En informatique, un « heartbeat » ou « battement de coeur » est une façon pour deux systèmes de vérifier que l'autre est encore là. C'est dans l'implémentation de ce battement de coeur qu'il y a eu un bogue. Par exemple, au lieu de demander au serveur de te renvoyer « AlgerLaBlanche, 14 caractères », tu pouvais demander, « AlgerLaBlanche, 500 caractères ». Comme la limite était de 64.000 caractères (64 k), c'était facile d'obtenir beaucoup d'informations qui se trouvaient dans la mémoire du serveur, mais qui n'auraient jamais dû être envoyées.

D'où vient le Heartbleed?
Suite à une proposition de correction d'un ancien bug de la fonctionnalité dans le référentiel d'OpenSSL, un développeur allemand bénévole a proposé, en 2011, une correction qui fut validée par l'équipe d'OpenSSL. En avril 2014, le bug a été découvert, de manière indépendante, par l'équipe sécurité de Google et par des ingénieurs de la société finlandaise Codenomicon.

heartbleed.jpgCette faille pourrait permettre à des pirates informatiques de récupérer des données situées sur les serveurs d'un site Internet dit sécurisé. Des informations et données personnelles censées être inaccessibles et protégées.
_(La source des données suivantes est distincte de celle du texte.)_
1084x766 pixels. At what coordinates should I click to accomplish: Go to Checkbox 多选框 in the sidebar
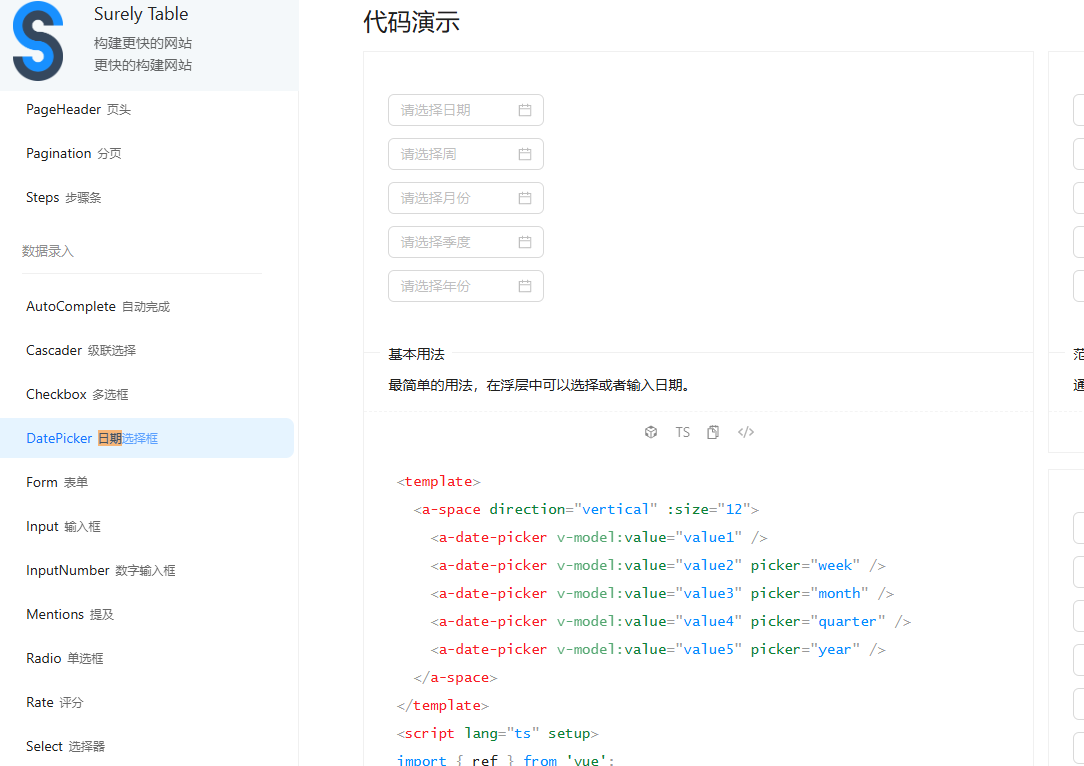point(77,394)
Néanmoins, un informaticien de Google ayant participé à la correction de la faille reste plus mesuré et écrit n'avoir vu que des informations parcellaires ou ne pas avoir vu d'informations sensibles. D'autre part, le site Internet CloudFlare explique que ses spécialistes en sécurité n'ont pas réussi à exploiter la faille pour extraire des clés de sécurité SSL. Cependant, Après avoir appliqué des mises à jour de sécurité, de nombreux sites Internet demandant déjà à leurs utilisateurs de changer leur mot de passe.

Que peut faire un internaute pour se protéger?
Ça ne sert à rien de changer votre mot de passe avant que la faille en question n'ait été réparée. Il faut quand même changer son mot de passe régulièrement pour se protéger d'autres formes de piratage. Ça demeure une bonne pratique, mais qui ne s'applique pas dans le cas de Heartbleed.